We talked to Dr. Kecia Gaither, Director of Maternal Fetal Medicine at Brooklyn’s Brookdale University Hospital and Medical Center, about the most common concerns her patients have regarding testing. Here’s how she responds:

1. Why do I need prenatal testing?

Thebenefits of prenatal testing can be big. Getting tested during pregnancy ensures your physician delves into your and your family’s medical histories to determine if your baby is at risk for any genetic anomalies. For example, mothers born with a cardiac defect carry a small but elevated risk of having a baby with a congenital heart defect, which are sometimes best treated before baby is born (or soon thereafter).

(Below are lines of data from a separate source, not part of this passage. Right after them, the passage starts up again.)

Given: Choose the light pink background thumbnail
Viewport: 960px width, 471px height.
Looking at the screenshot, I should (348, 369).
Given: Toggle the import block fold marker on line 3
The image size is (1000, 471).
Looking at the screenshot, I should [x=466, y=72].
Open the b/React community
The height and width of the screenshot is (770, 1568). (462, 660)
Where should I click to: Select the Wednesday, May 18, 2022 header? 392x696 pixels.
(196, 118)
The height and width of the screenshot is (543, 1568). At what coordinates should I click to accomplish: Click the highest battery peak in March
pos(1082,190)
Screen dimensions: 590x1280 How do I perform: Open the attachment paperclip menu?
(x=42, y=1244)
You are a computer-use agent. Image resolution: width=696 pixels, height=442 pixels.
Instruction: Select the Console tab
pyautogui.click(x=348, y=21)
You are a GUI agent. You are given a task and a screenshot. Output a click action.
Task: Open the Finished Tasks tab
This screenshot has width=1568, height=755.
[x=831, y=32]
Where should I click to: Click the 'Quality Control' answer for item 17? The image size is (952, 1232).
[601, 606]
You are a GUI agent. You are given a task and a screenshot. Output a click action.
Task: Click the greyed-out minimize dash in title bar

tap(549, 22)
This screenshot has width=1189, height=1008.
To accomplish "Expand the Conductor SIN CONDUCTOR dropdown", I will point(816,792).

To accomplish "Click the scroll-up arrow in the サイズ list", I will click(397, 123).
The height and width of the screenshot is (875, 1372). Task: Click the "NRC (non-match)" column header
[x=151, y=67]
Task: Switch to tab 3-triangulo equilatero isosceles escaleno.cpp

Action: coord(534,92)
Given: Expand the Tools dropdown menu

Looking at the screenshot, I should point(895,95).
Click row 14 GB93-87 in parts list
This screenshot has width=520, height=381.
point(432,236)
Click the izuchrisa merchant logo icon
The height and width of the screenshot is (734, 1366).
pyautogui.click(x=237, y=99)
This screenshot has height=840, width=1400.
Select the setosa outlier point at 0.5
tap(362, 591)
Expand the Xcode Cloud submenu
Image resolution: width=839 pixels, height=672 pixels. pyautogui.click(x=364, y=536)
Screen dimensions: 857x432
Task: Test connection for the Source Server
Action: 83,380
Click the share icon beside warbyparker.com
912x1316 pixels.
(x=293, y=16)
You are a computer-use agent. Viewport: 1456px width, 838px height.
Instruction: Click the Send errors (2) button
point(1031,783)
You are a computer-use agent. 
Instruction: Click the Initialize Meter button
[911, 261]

2. Which test is the right one for me?

Your medical history and age usually help your doctor determine what tests you need. For instance, two parents who are carriers of the sickle cell trait are at increased risk of having a child with sickle cell anemia. Certain prenatal tests can determine if a baby has the disease, so she can be monitored and receive treatment from the moment she’s born. But screening and diagnostic tests aren’t necessarily for everyone. Your practitioner may recommend one or more if you’re 35 or over, or if you have a family history of chromosomal disorders.

3. Are there different types of prenatal tests?

Prenatal testing falls into two categories: Those that screen for a particular prenatal condition and those that are diagnostic. A screening test, like a ultrasound or NIPT, helps your doctor determine a baby’s risk for certain conditions but cannot say with 100 percent certainty that a baby has them. A test, like amniocentesis, gives a definitive diagnosis.

4. What if a prenatal test comes back positive?

No physician wants to give parents bad news, but knowledge creates choices, including to continue the pregnancy with awareness of the services or medical procedures — both pre- and post-natally — that may be beneficial. Additionally, it allows the parents to mentally and financially prepare for a child that may require special care.

5.How do I deal with the guilt if a prenatal test comes back positive?

If a screening test comes back positive, discuss diagnostic testing with your doctor. While positive test results can be difficult to hear, knowledge offers choices. Support groups, family and friends can give valuable insight that helps you to determine what’s best for you and your family.